Stored data:
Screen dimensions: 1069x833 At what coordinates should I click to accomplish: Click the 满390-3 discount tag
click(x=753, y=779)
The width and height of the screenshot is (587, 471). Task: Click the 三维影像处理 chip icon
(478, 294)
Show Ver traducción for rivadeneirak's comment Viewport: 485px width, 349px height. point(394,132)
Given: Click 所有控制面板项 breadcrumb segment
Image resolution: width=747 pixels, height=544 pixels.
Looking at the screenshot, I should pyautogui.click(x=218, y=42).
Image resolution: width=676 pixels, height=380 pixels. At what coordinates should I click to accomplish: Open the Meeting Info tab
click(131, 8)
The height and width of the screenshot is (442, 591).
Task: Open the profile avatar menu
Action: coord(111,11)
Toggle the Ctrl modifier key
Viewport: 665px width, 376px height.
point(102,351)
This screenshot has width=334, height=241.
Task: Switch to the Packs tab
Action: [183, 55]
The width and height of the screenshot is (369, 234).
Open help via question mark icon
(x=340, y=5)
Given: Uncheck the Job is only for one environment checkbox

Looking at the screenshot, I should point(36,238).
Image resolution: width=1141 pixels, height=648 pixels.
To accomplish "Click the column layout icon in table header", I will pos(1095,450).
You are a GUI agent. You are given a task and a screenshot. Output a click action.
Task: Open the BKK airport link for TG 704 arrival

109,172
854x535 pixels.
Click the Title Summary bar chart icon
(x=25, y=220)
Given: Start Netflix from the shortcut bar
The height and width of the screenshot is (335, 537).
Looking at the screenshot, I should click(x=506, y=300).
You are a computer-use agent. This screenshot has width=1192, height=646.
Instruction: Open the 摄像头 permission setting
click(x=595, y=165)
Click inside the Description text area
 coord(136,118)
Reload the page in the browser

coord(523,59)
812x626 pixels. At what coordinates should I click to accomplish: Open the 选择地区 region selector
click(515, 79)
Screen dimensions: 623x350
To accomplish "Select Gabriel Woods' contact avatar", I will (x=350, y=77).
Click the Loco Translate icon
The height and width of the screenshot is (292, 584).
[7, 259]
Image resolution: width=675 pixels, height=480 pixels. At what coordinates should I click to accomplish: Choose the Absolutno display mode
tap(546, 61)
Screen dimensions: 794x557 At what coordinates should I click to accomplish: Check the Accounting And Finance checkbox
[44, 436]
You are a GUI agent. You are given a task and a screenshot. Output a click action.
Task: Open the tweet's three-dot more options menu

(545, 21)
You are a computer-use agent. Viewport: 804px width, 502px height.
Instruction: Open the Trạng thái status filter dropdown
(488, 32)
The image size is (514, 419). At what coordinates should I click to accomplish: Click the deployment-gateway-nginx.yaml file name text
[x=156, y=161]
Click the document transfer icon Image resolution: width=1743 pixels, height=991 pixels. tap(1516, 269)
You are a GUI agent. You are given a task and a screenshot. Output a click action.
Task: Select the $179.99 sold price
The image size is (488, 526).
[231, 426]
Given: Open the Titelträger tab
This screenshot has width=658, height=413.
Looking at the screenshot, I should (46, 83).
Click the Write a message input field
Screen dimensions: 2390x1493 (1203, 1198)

Prompt:
Restate word for word only the lines above from the line containing "The width and height of the screenshot is (369, 234)." to the line containing "Image resolution: width=1141", both of them included.

Answer below:
The width and height of the screenshot is (369, 234).
Open help via question mark icon
(x=340, y=5)
Given: Uncheck the Job is only for one environment checkbox

Looking at the screenshot, I should point(36,238).
Image resolution: width=1141 pixels, height=648 pixels.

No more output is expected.